Escena octava. Si uno entra en una farmacia española, debe saber de antemano que se pasará media tarde allí. Es comprensible que alguien haga una consulta, del tipo "¿Qué me recomienda para el dolor lumbar?" Lo que ya no lo es tanto, y sin embargo sucede sin cesar, es que el comprador de cualquier medicamento explique al empleado por qué lo toma y lo necesita, cómo y cuándo se lo administra, lo que le dijo el médico al respecto, el efecto que le hace o no le hace y cómo su prima, que también lo probó, le tenía intolerancia. Si uno aguarda su turno en una farmacia, es raro que no se vea obligado a escuchar un par de disertaciones más bien deprimentes sobre eczemas, o antiastringentes, o antidiarreicos, o sobre los diversos y originales comportamientos de un cuerpo en perpetua observación. No sé cómo no hay más suicidios en el gremio de los farmacéuticos.

Escena novena. Cada vez hay más individuos con perros por las calles de las ciudades. Si digo "perros", es porque ya es menos raro el sujeto que lleva dos o tres que el que tira tan sólo de uno, como acaecía antaño por lo general. Estos dueños de perros, habrán observado, se gastan unas correas flexibles que les permiten darles a sus animales cuanta cuerda necesiten, de tal manera que, entre los muchos chuchos y las larguísimas correas, ocupan la acera entera y la convierten en una trampa mortal para los transeúntes sin bicho. Uno tropieza, se cae, con el consiguiente alboroto canino, o bien queda enredado y atrapado en una madeja que en pocos segundos lo hará sentirse como una momia vendada y quizá embalsamada.

Escena décima. Si a esto añadimos que en numerosas ciudades, pero sobre todo en Madrid, el Ayuntamiento llena las calles de malignos obstáculos (aquí un quiosco descomunal, allí unos chirimbolos, más allá mil bolardos, cinco contenedores de tamaño gigante, ochocientos andamios, vagones de cascotes, torrecillas del metro, pivotes, papeleras que nadie vacía y que rebosan porquería que cae a los suelos, máquinas de barrer que emiten un espantoso ruido y levantan más polvo del que recogen, mimos odiosos, bandas de pseudomariachis y de pésimos músicos de jazz, por no hablar una vez más de las zanjas, socavones y vallas de las infinitas obras), caminar por ellas supone jugarse la vida, o por lo menos las piernas.

::::

◆ TAREA 1 ◆
Resume, por favor, el texto de las escenas cotidianas en dos oraciones.
◆ TAREA 2 ◆
Prosigue el texto de las escenas cotidianas a partir de su última oración.

Entradas de datos almacenados:

::::

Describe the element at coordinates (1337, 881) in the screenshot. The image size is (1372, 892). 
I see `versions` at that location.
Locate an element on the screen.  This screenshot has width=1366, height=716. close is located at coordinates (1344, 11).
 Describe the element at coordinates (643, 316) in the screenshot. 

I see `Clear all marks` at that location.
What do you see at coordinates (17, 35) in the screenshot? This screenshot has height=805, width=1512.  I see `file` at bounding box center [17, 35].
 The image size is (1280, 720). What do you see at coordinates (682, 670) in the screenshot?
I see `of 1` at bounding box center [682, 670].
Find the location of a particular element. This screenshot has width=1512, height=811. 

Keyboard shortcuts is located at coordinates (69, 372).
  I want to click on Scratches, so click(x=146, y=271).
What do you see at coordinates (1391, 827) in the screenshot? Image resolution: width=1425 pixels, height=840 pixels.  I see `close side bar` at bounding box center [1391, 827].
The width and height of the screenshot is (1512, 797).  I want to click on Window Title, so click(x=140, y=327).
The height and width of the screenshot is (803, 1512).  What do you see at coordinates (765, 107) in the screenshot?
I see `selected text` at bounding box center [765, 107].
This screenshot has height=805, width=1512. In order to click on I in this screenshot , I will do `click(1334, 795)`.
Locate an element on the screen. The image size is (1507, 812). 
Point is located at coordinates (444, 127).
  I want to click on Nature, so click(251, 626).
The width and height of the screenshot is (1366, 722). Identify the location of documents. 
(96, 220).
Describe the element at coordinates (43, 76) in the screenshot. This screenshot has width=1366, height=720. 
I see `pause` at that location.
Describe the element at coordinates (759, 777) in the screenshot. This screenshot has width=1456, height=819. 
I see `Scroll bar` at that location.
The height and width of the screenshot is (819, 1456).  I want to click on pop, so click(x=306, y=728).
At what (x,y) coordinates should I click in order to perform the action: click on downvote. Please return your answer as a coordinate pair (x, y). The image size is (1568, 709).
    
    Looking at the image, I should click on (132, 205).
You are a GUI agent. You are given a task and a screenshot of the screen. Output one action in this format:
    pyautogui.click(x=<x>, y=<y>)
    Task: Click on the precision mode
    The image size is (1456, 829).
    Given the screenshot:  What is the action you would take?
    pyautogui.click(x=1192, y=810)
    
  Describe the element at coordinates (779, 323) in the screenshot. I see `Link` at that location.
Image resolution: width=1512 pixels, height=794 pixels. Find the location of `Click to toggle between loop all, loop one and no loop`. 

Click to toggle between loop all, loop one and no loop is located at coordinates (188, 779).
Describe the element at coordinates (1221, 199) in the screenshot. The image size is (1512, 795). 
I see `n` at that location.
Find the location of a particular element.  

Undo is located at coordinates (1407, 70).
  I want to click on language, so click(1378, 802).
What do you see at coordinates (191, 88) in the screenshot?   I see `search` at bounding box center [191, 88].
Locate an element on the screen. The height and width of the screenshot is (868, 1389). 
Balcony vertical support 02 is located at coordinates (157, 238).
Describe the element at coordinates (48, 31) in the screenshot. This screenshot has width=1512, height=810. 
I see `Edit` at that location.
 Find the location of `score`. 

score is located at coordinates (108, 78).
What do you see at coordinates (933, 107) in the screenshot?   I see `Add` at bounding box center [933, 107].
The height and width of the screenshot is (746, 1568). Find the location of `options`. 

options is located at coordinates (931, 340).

::::

◆ RESPUESTA ESCRITA 1 ◆
En las farmacias españolas hay que esperar media tarde, porque los compradores explican al empleado con todo detalle por qué, cómo y cuándo toman sus medicamentos. En la calle, los dueños de varios perros con correas flexibles ocupan la acera y hacen tropezar a los transeúntes, y en muchas ciudades, sobre todo en Madrid, los obstáculos que pone el Ayuntamiento hacen que caminar suponga jugarse la vida, o por lo menos las piernas.

◆ RESPUESTA ESCRITA 2 ◆
Escena undécima. Tal vez por eso, y porque se ha perdido toda traza de cortesía y educación, ya casi nadie cede el paso ni tan siquiera se "estrecha" al cruzarse con alguien. La mayoría de la gente no se aparta ni desvía un ápice de su trayecto, como si los demás fueran invisibles, y lo normal es que, si no tiene uno la prudencia de hacerse a un lado, sea arrollado o reciba un topetón. No importan el sexo ni la edad de los peatones autómatas: lo mismo un joven con sus cascos de música que una señora gorda con su móvil al oído, nadie facilitará el paso simultáneo de dos caminantes, todos se limitarán a embestir.

Escena duodécima. También es cada vez más difícil adelantar a nadie. No se sabe por qué causa, una sola persona tiende a ocupar la acera entera, bien porque zigzaguea, bien porque se "ensancha" inverosímilmente, a lo cual contribuyen no poco las abultadas bolsas que todo el mundo porta. Si ya van dos o tres personas juntas, taparán la calle durante minutos como una barrera infranqueable. Entre unas cosas y otras, yo suelo avanzar por la calzada, en permanente riesgo de ser atropellado por un coche y morir, lo más probable es que junto a un bolardo o a un perro que ladra. La verdad, no sé cuál preferiría que fuera mi última visión.